In sharing this part of myself, I saw the students sit in awe. They listened. They knew that I wouldn’t expect them to take risks that I wasn’t willing to take. In starting off, the students started to read theirs’ one-by-one. The journal-entries were personal. Open and honest. Painful and quite personal. For many of the students, the presence of gun-shooting in their communities is reality. The fear of what is outside is real. However, the students shared their joys too. Some of the students felt joy in seeing their neighbors help out in their neighborhoods, or seeing kids playing with other kids. In one student’s journal-entry, she shared with us how she feels scared in her neighborhood. She doesn’t like going outside. She prefers to stay indoors. In the telling of her narrative, some of the students giggled at her fear of going outside. In hearing these giggles, the French teacher quickly told the class that “This may be her healing. So, let her speak. She is being honest. She wrote what is on her heart”.  In this moment of truth, I felt something happen to me. I knew this woman’s words were from the Most Divine. The Creator had allowed her to be the vehicle for such healing. In her simple, but powerful words, all of us started to realize that beloved community allows for healing. Beloved community allows for pain to be said and heard. In beloved community, we work together to get through the pain.

In gathering the daily journals of the students, I began to read about the lives of those that chose to not read. In reading these entries, I understood the importance of loving. We must love. We must choose to love to live. We are all coming from different circumstances and lifestyles. We all hurt. We all need to express ourselves. The path to healing is not easy. It comes with its own struggles. However, it must be taken, if we are ready. These students didn’t have to write anything and some didn’t. Some simply left an empty sheet of notebook paper to be collected. However, the ones that did choose to participate had chosen to risk everything. This act of risking is hard. It’s brutally painful for many of us. However, as the French teacher had told the class, “this may be healing”.  Healing. this. may. be.

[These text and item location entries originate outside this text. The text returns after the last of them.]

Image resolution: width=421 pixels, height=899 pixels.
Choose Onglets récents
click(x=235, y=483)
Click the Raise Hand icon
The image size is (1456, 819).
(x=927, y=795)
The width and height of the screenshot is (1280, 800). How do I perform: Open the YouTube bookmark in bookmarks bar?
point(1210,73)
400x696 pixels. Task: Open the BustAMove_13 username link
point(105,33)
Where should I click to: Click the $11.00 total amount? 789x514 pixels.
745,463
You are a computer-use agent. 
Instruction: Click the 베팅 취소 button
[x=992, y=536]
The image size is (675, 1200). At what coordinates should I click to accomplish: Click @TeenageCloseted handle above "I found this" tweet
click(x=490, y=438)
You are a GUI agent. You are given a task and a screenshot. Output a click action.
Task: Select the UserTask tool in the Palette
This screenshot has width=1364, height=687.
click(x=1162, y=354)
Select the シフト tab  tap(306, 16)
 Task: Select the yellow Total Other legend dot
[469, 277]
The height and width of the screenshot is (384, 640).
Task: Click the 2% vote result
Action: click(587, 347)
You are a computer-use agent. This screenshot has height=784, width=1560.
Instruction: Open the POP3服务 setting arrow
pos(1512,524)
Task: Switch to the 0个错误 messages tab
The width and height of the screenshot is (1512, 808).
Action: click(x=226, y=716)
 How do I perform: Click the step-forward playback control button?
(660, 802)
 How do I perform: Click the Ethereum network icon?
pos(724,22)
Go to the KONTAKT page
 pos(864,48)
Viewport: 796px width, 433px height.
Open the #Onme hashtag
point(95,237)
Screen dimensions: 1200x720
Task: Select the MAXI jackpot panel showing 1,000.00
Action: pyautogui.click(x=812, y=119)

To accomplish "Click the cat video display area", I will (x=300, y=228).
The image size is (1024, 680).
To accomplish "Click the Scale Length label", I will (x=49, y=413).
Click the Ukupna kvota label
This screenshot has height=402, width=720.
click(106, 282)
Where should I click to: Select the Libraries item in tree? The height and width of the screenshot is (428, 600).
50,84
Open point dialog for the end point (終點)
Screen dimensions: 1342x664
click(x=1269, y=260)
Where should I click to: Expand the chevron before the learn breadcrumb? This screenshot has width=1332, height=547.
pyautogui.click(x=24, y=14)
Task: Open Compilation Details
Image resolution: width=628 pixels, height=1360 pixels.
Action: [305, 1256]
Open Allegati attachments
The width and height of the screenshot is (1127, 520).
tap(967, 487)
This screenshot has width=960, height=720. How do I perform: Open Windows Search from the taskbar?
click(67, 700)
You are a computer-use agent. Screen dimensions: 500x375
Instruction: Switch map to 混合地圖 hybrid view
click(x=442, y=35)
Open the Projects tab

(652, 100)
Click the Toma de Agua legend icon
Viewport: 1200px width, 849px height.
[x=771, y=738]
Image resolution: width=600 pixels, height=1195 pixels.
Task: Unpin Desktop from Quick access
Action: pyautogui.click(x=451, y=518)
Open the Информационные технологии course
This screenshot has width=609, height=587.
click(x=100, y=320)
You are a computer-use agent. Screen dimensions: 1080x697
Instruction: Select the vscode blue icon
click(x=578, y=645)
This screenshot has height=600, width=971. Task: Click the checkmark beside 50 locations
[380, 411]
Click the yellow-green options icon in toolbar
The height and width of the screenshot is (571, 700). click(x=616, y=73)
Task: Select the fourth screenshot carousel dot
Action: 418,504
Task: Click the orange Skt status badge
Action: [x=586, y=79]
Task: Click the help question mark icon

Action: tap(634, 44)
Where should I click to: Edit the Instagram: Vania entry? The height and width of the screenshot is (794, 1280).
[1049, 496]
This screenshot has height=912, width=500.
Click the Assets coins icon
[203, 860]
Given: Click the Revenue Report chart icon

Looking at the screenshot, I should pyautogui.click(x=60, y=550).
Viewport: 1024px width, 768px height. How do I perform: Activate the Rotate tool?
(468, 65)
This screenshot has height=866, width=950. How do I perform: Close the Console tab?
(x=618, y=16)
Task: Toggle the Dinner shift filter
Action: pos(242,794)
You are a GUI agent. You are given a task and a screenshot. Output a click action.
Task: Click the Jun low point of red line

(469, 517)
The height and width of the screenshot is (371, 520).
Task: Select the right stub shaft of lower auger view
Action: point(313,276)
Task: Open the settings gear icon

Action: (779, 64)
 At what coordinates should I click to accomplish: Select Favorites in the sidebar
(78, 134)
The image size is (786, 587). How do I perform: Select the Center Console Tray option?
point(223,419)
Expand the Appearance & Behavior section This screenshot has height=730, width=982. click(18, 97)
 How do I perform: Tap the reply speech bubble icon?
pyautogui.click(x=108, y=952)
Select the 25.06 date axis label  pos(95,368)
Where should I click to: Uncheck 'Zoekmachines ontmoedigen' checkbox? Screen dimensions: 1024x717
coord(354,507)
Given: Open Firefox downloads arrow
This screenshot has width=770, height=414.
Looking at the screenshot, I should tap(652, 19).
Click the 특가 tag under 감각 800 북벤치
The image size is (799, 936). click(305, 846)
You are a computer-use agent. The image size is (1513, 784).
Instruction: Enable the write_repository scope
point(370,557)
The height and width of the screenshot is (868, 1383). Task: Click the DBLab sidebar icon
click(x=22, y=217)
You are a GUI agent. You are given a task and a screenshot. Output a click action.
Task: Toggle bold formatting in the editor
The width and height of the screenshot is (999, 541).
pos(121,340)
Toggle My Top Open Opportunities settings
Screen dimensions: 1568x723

The Importance of Creating My Own Narrative

The unbearable pain of holding it all in is why I write. I write to live. My life is a whirlwind of uncertainties, blurriness and interruptions. To live in this world is to have a strain of madness run through your veins. I write from a place of joy, pain and a deep desire to live. To be able to wake up and breathe is to acknowledge the chaos of the world. Life is never as simple as we may imagine. How does one live without an outlet?
As a person of color, I believe that Cicely Tyson was right when she said that, “If you can be Black and survive in this world, you can be anything!”. There is a madness that rips through me. This madness is my ability to sustain a little bit of sanity. To awake in the body of a person of color is to decide if you will live in resistance or remain in the state of sleep- unconsciousness.
I write to create the narrative that I want to share with the world. I write to name my own pains and joys. I will not allow anyone to create my narrative or to tell it according to their desires. I will belong to myself. As a female of color, I long to create space for not only myself, but for others. Females, especially females of color has always been marginalized and placed on the fringes of society. Furthermore, the representation of women of color has always been distorted and ripped apart. In understanding this reality, I write to speak my narrative. I write to encourage the voices of others. I write to encourage the narratives of those that are frequently silenced. I write to live. I write so that others can live as well.